What needs to be done: Could you lay out the material from the line containing "Where should I click to: Click the str" through the end as a JSON list of strings, one per line, with blank lines skipped and the pictures left out?

+===+

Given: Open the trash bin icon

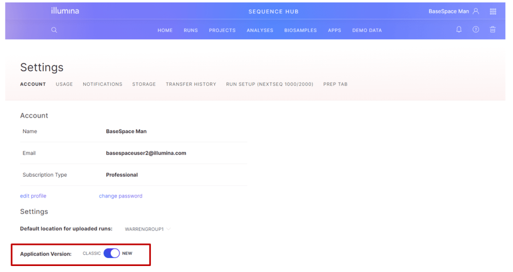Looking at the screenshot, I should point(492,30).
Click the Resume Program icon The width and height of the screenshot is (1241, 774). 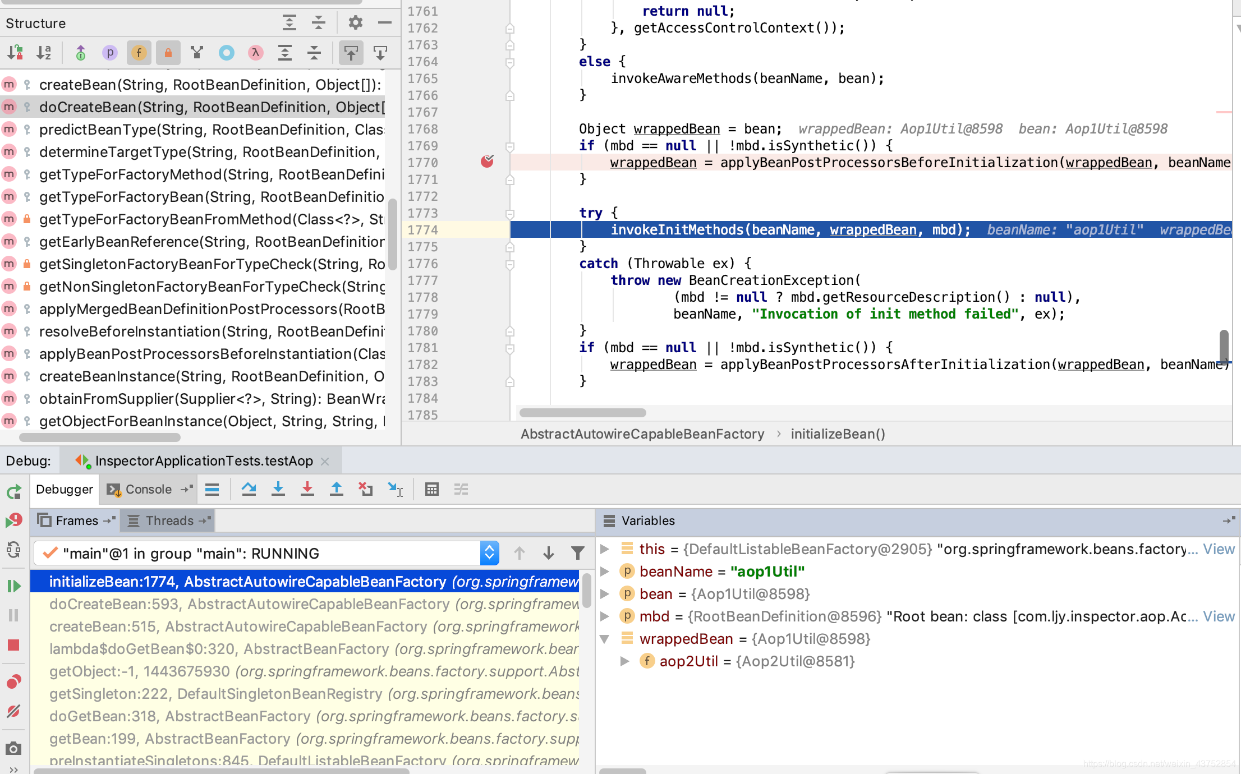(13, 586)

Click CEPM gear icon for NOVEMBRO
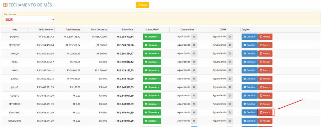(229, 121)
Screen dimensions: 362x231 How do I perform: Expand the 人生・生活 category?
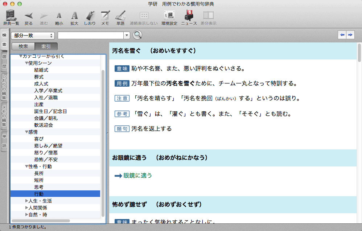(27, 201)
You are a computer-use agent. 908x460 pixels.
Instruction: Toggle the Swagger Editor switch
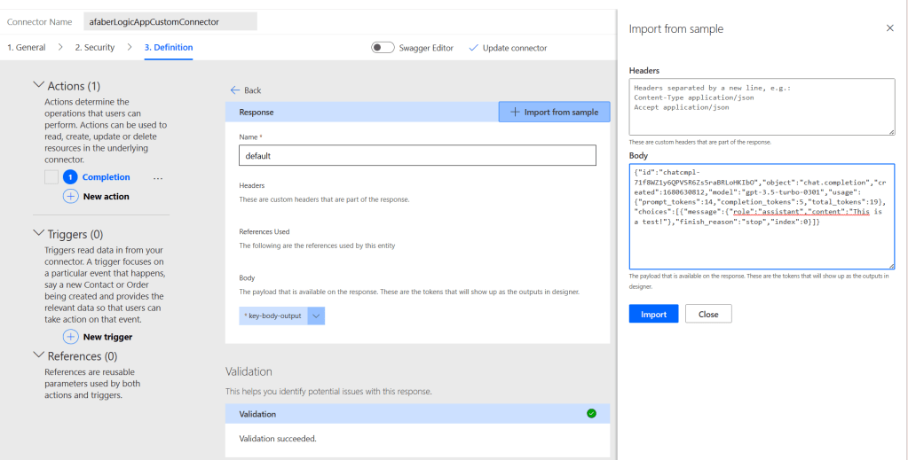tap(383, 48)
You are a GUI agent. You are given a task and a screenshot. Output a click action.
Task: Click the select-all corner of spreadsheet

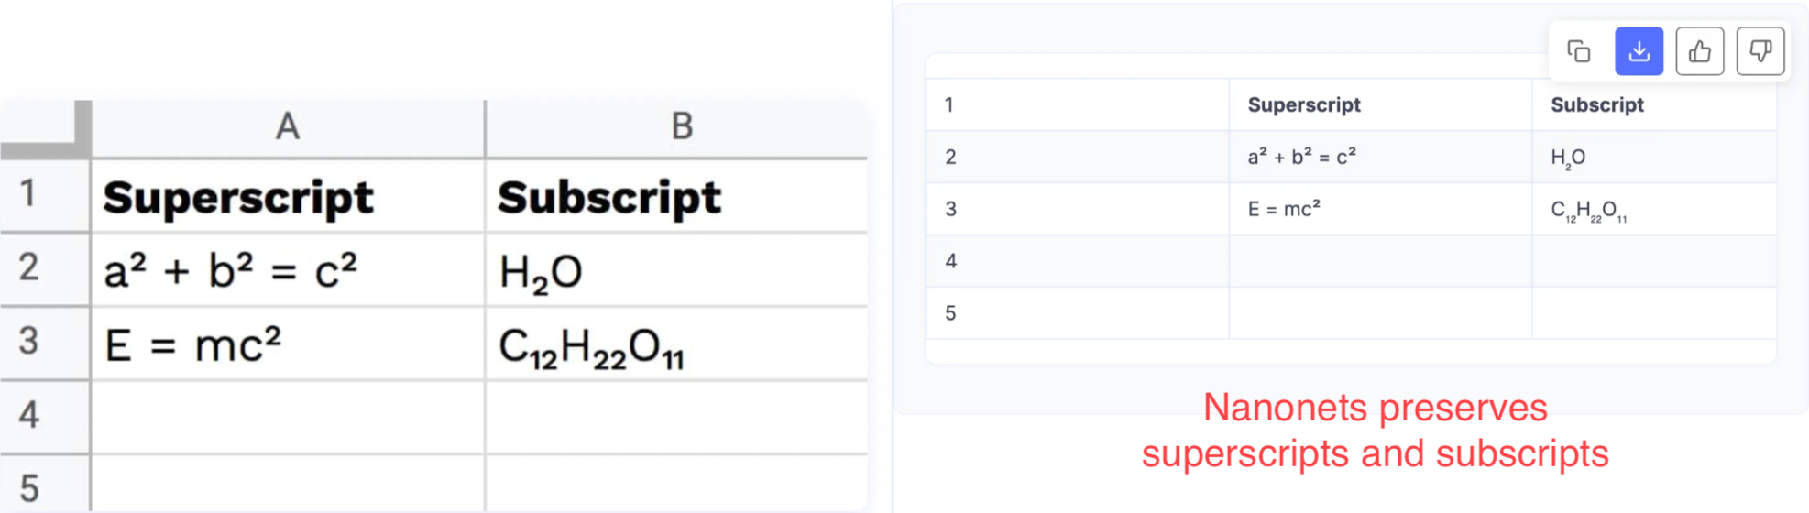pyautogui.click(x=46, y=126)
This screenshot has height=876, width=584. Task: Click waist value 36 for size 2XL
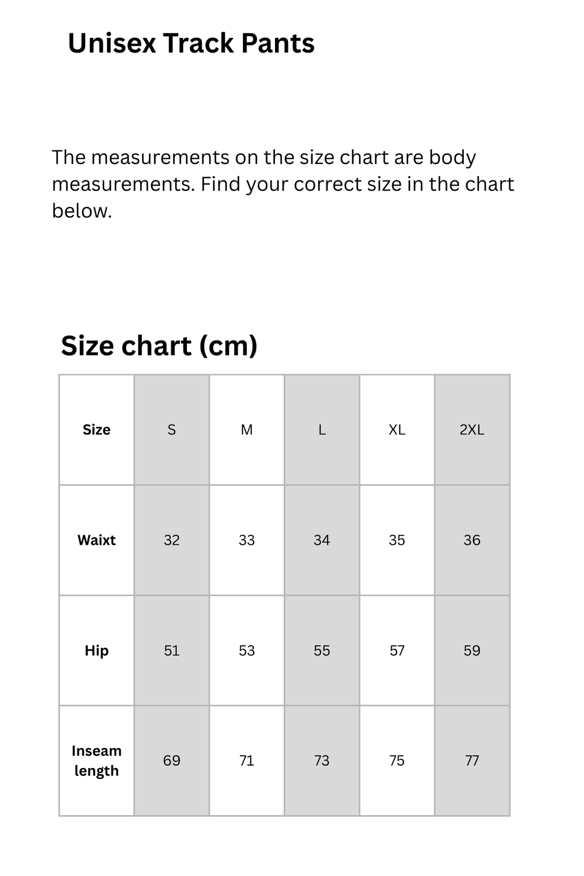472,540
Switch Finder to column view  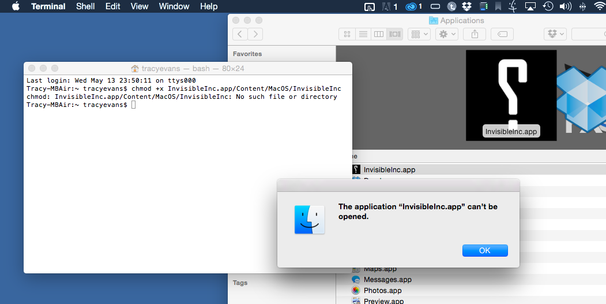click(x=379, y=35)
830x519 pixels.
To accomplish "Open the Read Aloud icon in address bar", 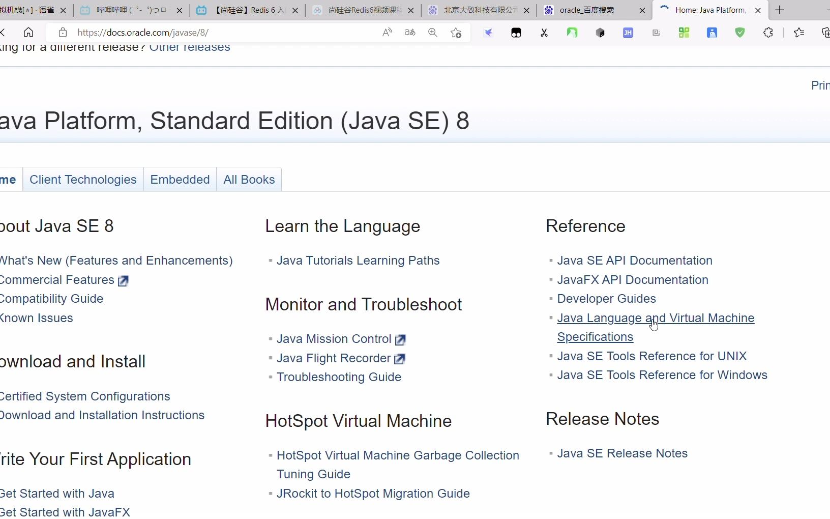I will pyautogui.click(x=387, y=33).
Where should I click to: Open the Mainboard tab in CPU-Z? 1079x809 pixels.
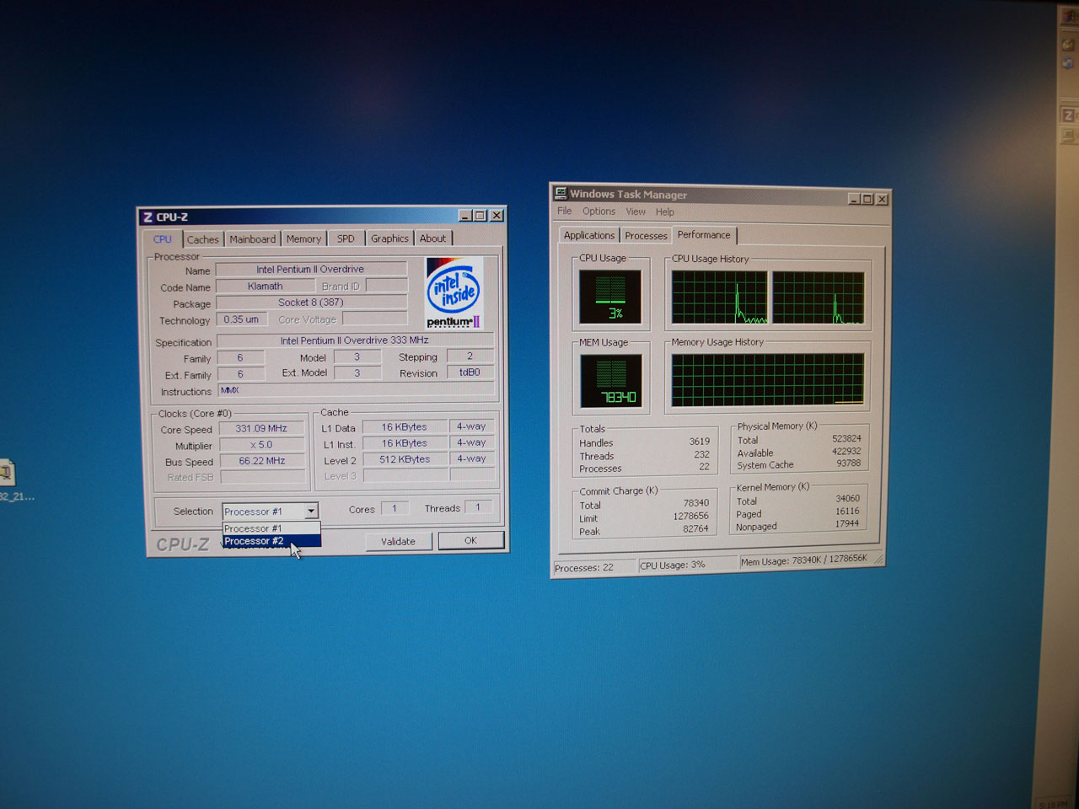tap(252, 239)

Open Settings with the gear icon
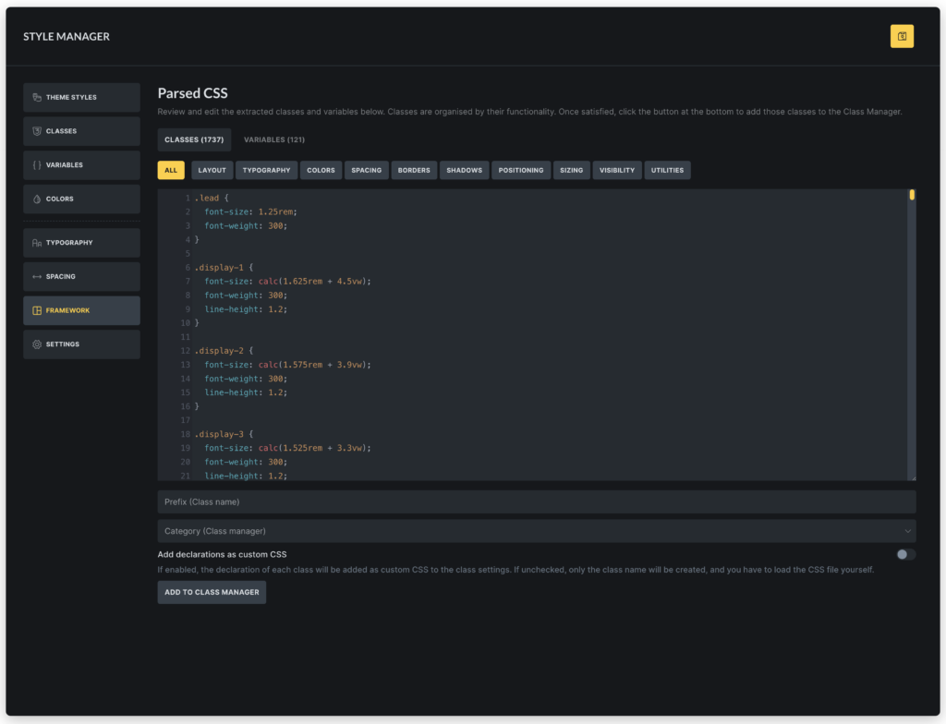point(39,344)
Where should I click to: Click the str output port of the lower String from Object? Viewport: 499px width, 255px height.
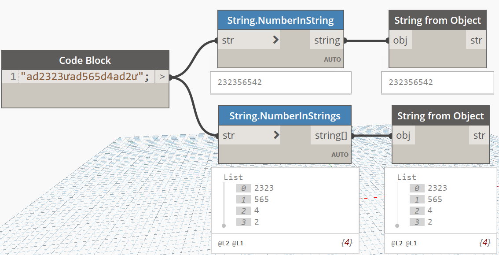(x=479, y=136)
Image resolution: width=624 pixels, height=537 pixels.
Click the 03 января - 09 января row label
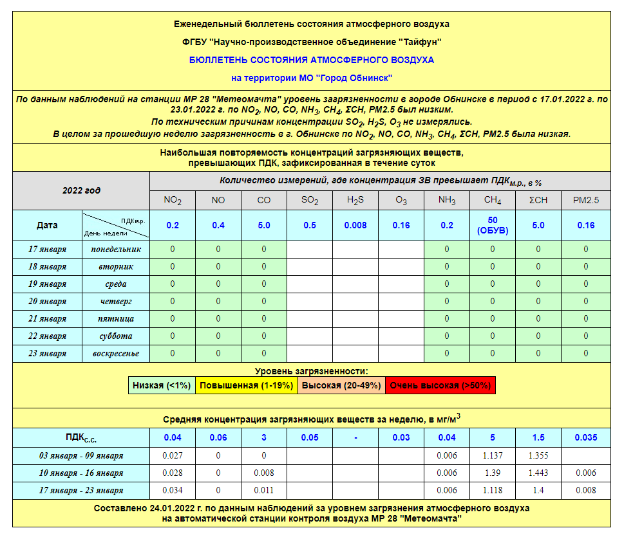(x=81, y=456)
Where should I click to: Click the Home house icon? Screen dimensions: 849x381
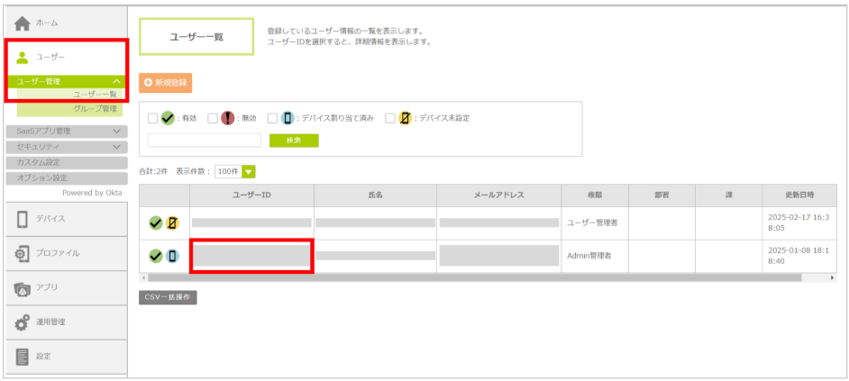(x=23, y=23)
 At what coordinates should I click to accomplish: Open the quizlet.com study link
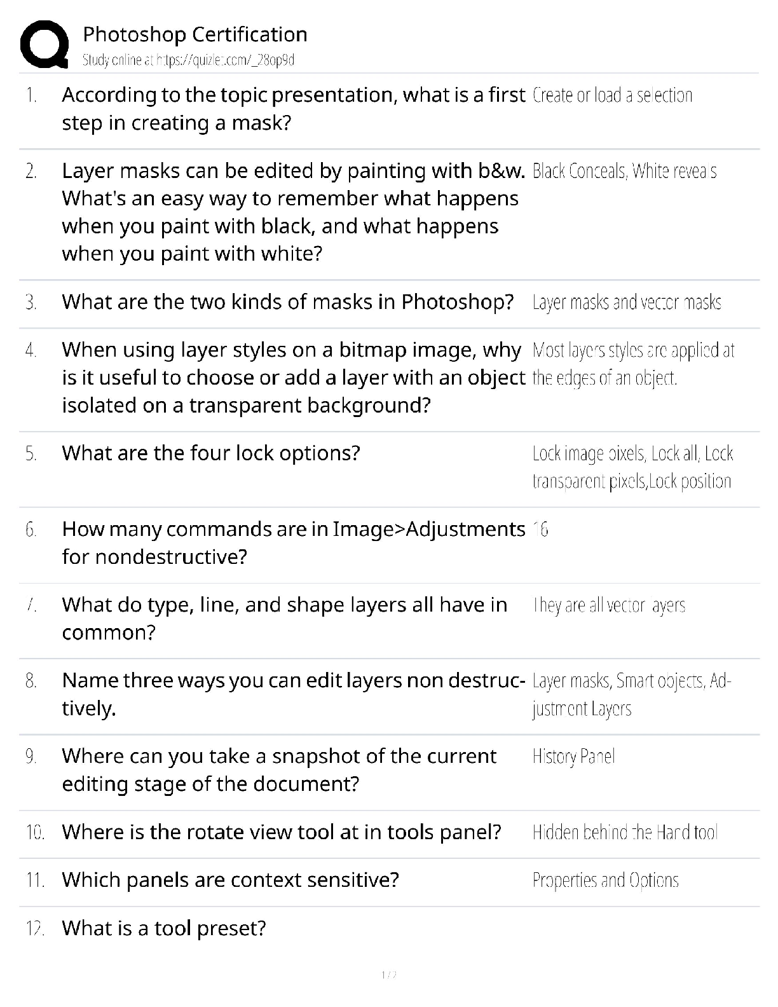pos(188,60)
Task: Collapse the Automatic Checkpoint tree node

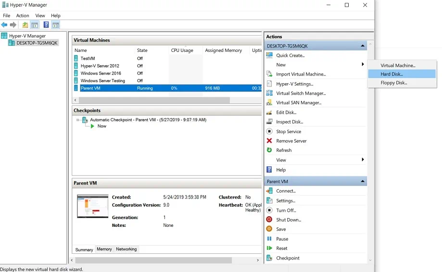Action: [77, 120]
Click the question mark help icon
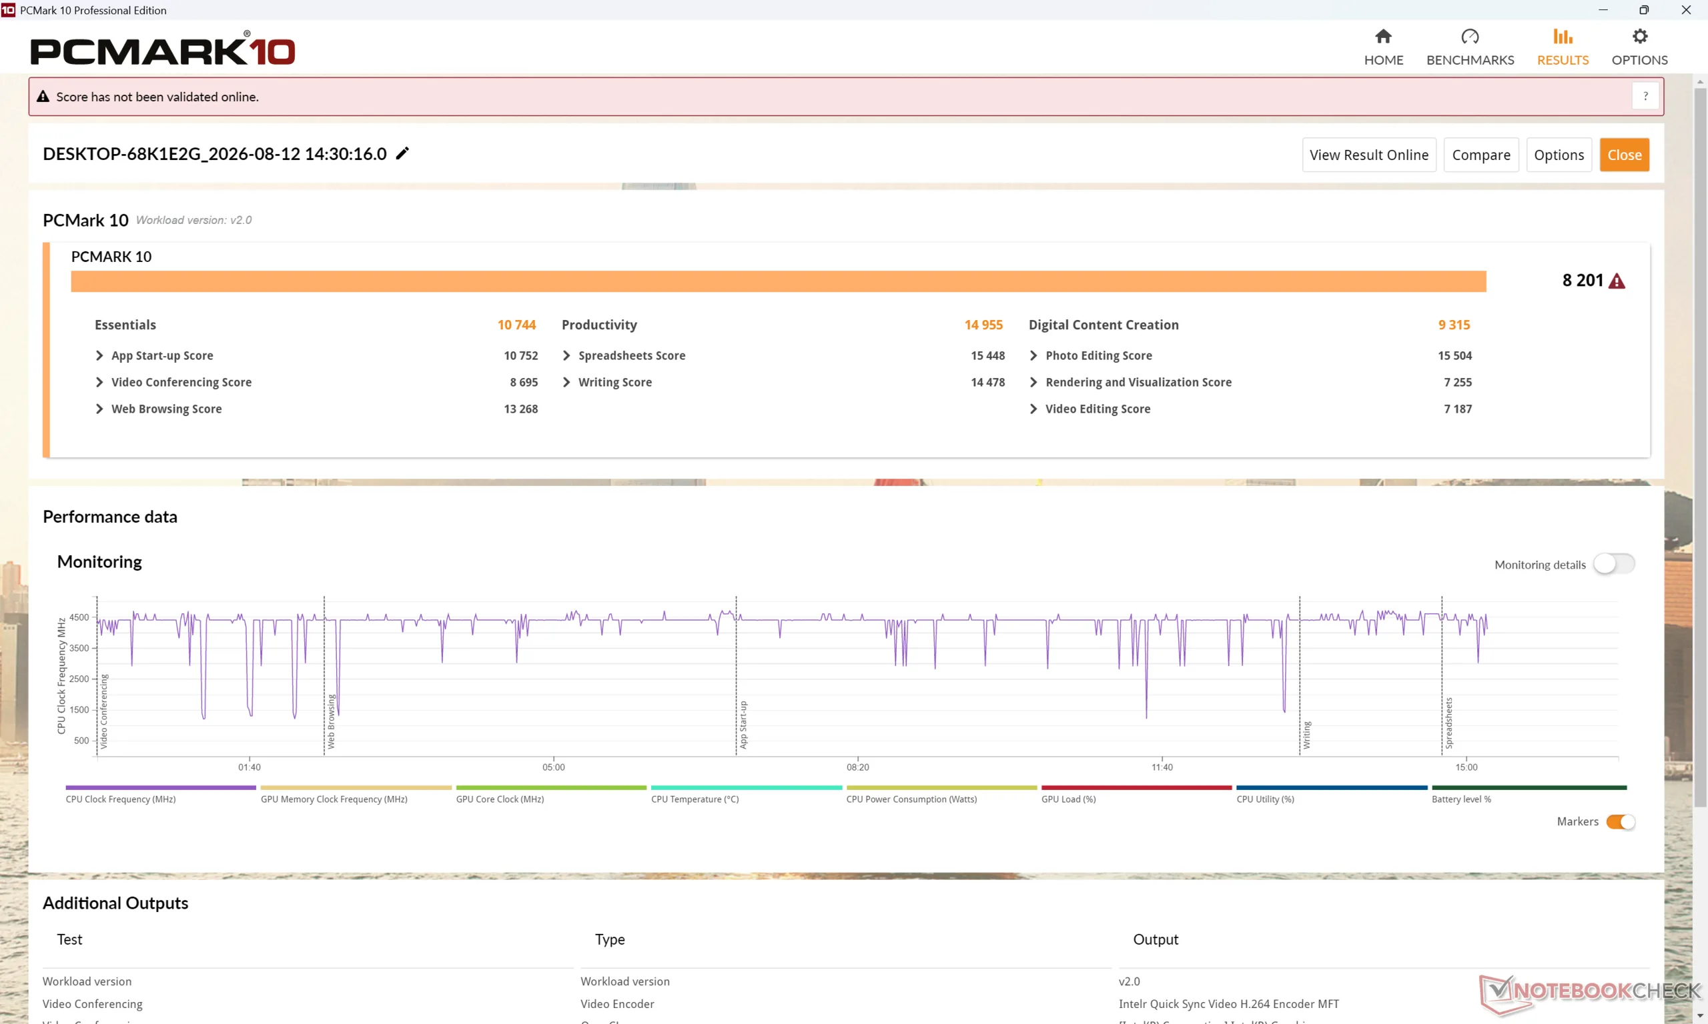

+===+

Finished answer:
[
  "Where should I click to: Click the str output port of the lower String from Object? Viewport: 499px width, 255px height.",
  "(x=479, y=136)",
  "Image resolution: width=624 pixels, height=537 pixels.",
  "Click the 03 января - 09 января row label",
  "(x=81, y=456)",
  "Where should I click to: Click the Home house icon? Screen dimensions: 849x381",
  "(x=23, y=23)",
  " At what coordinates should I click to accomplish: Open the quizlet.com study link",
  "pos(188,60)",
  "Task: Collapse the Automatic Checkpoint tree node",
  "Action: [77, 120]",
  "Click the question mark help icon"
]